When Financial Pressure Meets the Perinatal Journey
Becoming a parent in the United States comes with staggering financial obligations. From prenatal visits and delivery bills to unpaid leave, childcare, formula or breastfeeding supplies, the price tag of early parenthood keeps rising.
And if government support phases out, many families will find themselves in the middle ground policymakers don’t want to talk about: earning “too much” to qualify for help, but not enough to manage the real costs of raising a newborn.
The consequences ripple quickly:
- Delayed or skipped prenatal and postpartum appointments
- Higher rates of anxiety and depression
- Increased feeding challenges without timely support
- More emergency room visits for preventable issues
- Disproportionate impact on families covered by Medicaid and BIPOC communities
Financial strain during the perinatal period doesn’t stay in the bank account it shows up in blood pressure, cortisol levels, sleep disruption, milk supply challenges, and mental health crises. It shows up in outcomes for parents and babies.
Economic Stability Is Healthcare
When parents worry about affording groceries, gas to get to a visit, or childcare so they can attend appointments, maternal health is fundamentally at risk. Food security, emotional support, and access to care are not “nice-to-haves.” They are clinical inputs to maternal health safety and success. Yet our traditional care models still assume time, transportation, flexibility, and disposable income, resources many families simply don’t have.
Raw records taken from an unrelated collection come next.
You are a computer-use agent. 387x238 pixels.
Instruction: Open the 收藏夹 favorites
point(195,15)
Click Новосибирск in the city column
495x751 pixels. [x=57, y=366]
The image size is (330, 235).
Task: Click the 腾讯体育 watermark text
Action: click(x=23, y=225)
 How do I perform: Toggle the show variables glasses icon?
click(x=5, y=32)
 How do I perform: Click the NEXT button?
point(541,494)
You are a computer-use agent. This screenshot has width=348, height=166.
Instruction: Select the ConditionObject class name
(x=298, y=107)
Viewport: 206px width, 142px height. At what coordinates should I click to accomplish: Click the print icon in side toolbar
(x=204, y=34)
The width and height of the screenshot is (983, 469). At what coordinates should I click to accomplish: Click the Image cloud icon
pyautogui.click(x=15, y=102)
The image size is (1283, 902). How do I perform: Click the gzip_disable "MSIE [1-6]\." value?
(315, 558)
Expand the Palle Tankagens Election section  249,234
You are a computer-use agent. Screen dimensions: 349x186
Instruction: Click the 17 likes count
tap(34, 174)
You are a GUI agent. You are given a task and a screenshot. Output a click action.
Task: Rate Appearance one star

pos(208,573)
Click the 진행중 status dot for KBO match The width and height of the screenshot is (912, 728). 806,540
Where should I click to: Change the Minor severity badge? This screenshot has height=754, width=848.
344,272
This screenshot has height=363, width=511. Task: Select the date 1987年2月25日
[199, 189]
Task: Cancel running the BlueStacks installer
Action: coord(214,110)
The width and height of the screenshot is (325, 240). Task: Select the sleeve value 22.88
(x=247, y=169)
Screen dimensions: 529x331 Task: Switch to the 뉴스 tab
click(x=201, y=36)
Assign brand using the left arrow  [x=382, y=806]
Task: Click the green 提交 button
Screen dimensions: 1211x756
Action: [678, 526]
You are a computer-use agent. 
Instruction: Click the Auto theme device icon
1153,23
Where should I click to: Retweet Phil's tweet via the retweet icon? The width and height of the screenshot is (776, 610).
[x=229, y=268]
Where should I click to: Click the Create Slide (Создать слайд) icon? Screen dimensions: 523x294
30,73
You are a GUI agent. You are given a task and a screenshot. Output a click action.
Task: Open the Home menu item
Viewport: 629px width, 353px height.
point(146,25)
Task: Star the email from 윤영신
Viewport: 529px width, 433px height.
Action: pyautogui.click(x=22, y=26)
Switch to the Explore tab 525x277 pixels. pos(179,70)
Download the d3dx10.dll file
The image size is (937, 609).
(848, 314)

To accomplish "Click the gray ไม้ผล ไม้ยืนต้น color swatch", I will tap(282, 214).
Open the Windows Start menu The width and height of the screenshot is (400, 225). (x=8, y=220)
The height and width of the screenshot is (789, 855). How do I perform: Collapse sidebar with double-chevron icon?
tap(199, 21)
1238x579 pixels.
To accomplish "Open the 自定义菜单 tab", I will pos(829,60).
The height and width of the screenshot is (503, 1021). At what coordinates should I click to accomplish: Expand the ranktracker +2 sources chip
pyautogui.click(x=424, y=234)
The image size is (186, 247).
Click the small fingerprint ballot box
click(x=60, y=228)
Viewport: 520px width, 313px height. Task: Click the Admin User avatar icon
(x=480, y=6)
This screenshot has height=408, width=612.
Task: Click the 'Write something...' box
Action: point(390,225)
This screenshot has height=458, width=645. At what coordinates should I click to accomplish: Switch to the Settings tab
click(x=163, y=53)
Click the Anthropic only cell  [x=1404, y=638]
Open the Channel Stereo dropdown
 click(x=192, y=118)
The result is not only poorer health outcomes, but deeper inequities.
Virtual and Community-Driven Maternal Care Is No Longer Optional
To build a maternal healthcare system that works, we must design for real life, not ideal circumstances.
Virtual care models — including lactation support, postpartum mental health services, and ongoing care navigation — are part of the solution.
They remove barriers instead of stacking them:
- No time off work required
- No travel
- No childcare logistics
- Support when questions arise — not weeks later
- Lower cost and higher flexibility
This isn’t just convenience innovation.
It’s care equity innovation.
It’s outcomes innovation.
It’s economic resilience innovation.
And it’s one of the most proven levers we have to prevent complications, reduce avoidable utilization, and build healthier families.
We Know Virtual Care Isn't a Paycheck, But We Must Use the Tools We Have
Let’s be clear: virtual maternal healthcare won’t pay the rent or put groceries in the fridge. It won’t replace SNAP benefits or solve wage inequity.
Families need and deserve real economic support alongside clinical care.
But while we push for systemic change, we also have to act with the tools in front of us. Virtual support is one lever we can pull right now to reduce barriers, ease stress, and catch issues before they become crises. If we say we value families, if we truly believe the family unit matters, we cannot ignore the practical solutions already at our fingertips. This is one way to stand with parents while we advocate for the broader policies and safety nets they need. Maternal health is economic health. When families thrive, society thrives.
It’s time to build a care system that reflects that truth.